Generative and Agentic AI are coming for media

Generative and Agentic AI are coming for media

2 minute read

New research reveals that generative and agentic AI is set to have a major impact on media practices.

Article details

  • Author:Gabrielle Robitaille
    Policy Director, WFA
Report
17 July 2025
New research reveals that generative and agentic AI is set to have a major impact on media practices.
Please note that this research is available to WFA members only. Intersted in WFA membership and its benefits? Get in touch with our team at membership@wfanet.org.

Media practices are set for a GenAI revolution, with all multinationals using or planning to use the technology in their media operations.

Nevertheless, caution remains and multinationals remain wary of handing all decision making to AI agents to manage buying and strategy. Over half of brands are using or plan to use agents – 48% in house and 37% via agencies – but 65% believe they will also increase risk even if 92% believe they could unlock efficiencies.

The Impact of GenAI on Media Practices is based on 45 respondents from 37 multinational brands, representing $84 billion in cumulative annual global marketing spend.

For the moment, the report found that media strategy, optimisation and buying are the priority areas.
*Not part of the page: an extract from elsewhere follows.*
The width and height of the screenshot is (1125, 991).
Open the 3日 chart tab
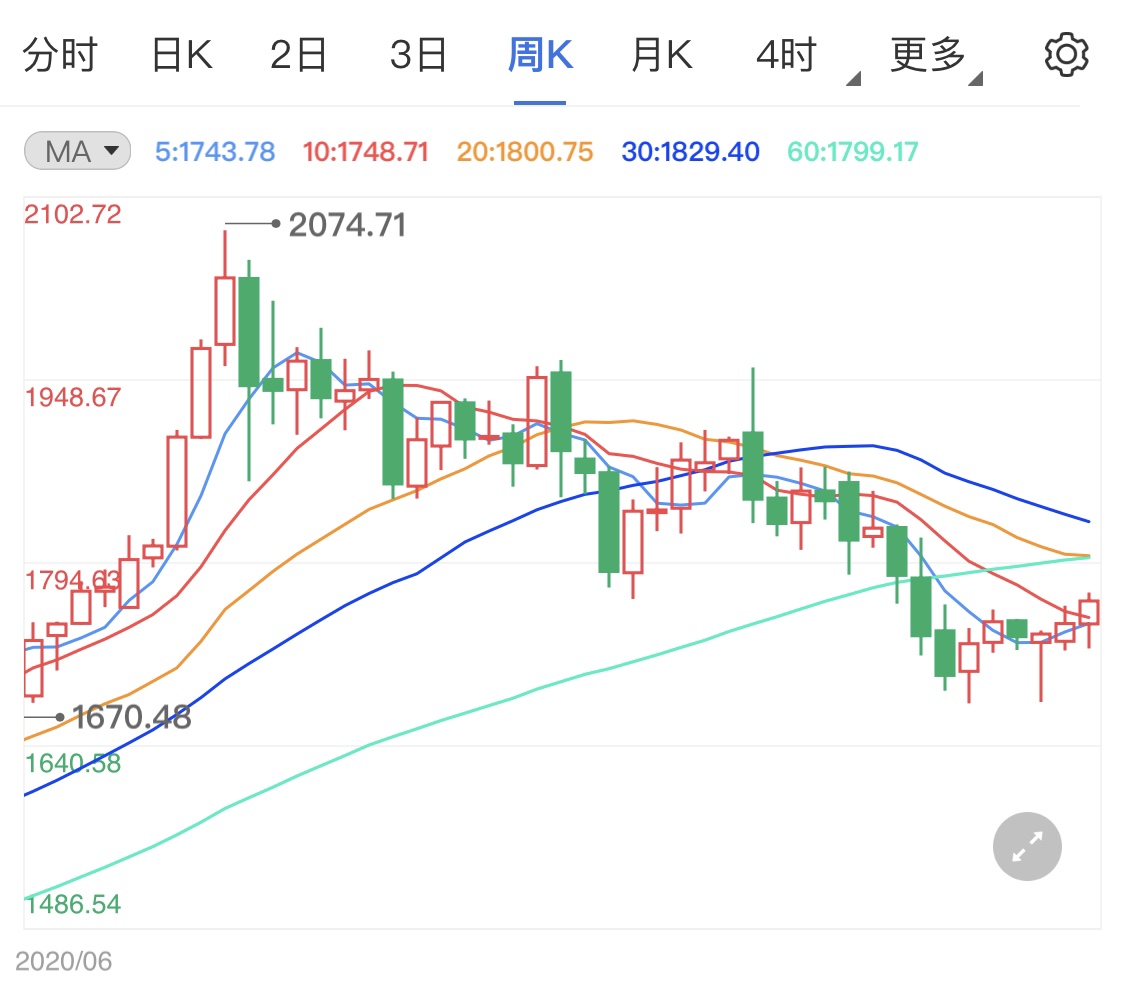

Ninety percent of respondents believe it will enable faster reporting, greater efficiency and require significant upskilling.

Most respondents believe search, display and social will be the most impacted areas and 65% of brands are reviewing or plan to review their SEO approach. There is caution about testing ad placements in AI-powered search engines, however, with on-going concerns about brand misinformation and lack of transparency highlighted as issues in these spaces.

The general consensus, however, is that the impact of GenAI has been positive, with 50% citing expected results in terms of greater productivity, 47% for setting better KPIs and 40% for faster decision making.

The most unexpected results cited by the respondents has been the breaking down of silos between functions, with 14% saying they expected this and a further 14% saying it was unexpected.

What’s holding back faster adoption and a full transformation of media functions is the lack of skilled talent and legal restrictions. The latter challenges are well known and include data protection and privacy, transparency and accountability in tools and over-reliability on external partners’ tools.

“AI is more than just content creation and generation and, as these results highlight, there is significant potential for media operations. However, while GenAI holds promises of significant automation and faster decision-making, there are ongoing concerns around transparency and accountability in tools, and upskilling remains a blocker to widespread scaling and adoption. The WFA’s AI and Media forums will be looking to develop best practice that can help brands unlock AI’s media potential with confidence,” said Stephan Loerke, CEO WFA.